Topic-specific policy 1/11: access control

Clause 5.1 of the forthcoming new 2022 edition of ISO/IEC 27002 recommends having a topic-specific information security policy on "access control".

OK, fine, so what would that actually look like, in practice?


Before reading on, think about that for a moment.


Imagine if you were tasked to draft an access control policy, what would it cover?


What form would it take?


How would you even start?








<Pause>










How about something along these lines, for starters:


What is access control intended to achieve? In about half a page, the template's background section explains the rationale for controlling access to assets (meaning valuable things such as information in various forms, including but more than just digital data).

The policy goes on to state that, whereas access to information should be restricted where necessary, access by workers should be permitted by default unless there are legitimate reasons to restrict it. In other words, a liberal approach that releases information for use unless it needs to be restricted for some reason ... which in turn begs questions about what are those legitimate reasons?  Who decides and on what basis?

The alternative approach is to restrict access to assets by default unless there sound reasons to permit access, begging the same questions.

The template policy takes both approaches, in the form of these complementary 'policy axioms':

Policy axioms (guiding principles)

A. Access to corporate information assets by workers should be permitted by default unless there is a legitimate need to restrict it.

B. Access to corporate information assets by third-parties should be restricted by default unless there is a legitimate need to permit it.

 

The idea is that, generally speaking, "workers" (which is defined elsewhere to include employees on the organization's payroll - staff and managers - plus third party employees and others such as interns, temps and consultants working for and on behalf of the organisation, under its control) should have ready access to the information needed to do their jobs, whereas third-parties (i.e. people who are not classed as workers such as the general public, competitors and hackers) should be denied access.
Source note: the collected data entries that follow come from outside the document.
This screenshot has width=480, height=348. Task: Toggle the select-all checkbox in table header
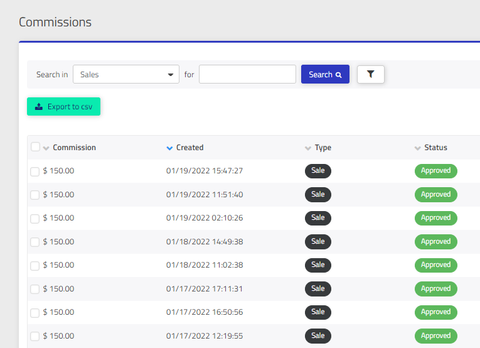tap(35, 147)
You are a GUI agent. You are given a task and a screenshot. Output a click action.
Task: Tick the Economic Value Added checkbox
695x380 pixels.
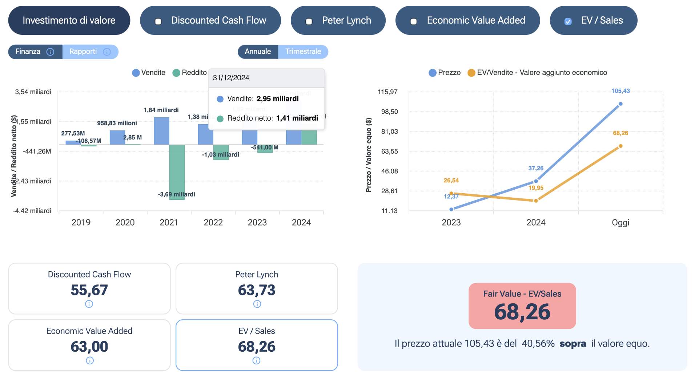[x=413, y=21]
Either way, the statements allow for legitimate exceptions, such as restricting access to personal information and trade secrets on a need-to-know basis, and conversely granting third-party access to personal and other information where legally required (e.g. subject access requests) or for other reasons (such as auditing). 

The remainder of the policy briefly states the key controls required to implement those axioms, and the responsibilities associated with this policy (including its ownership, compliance and assurance).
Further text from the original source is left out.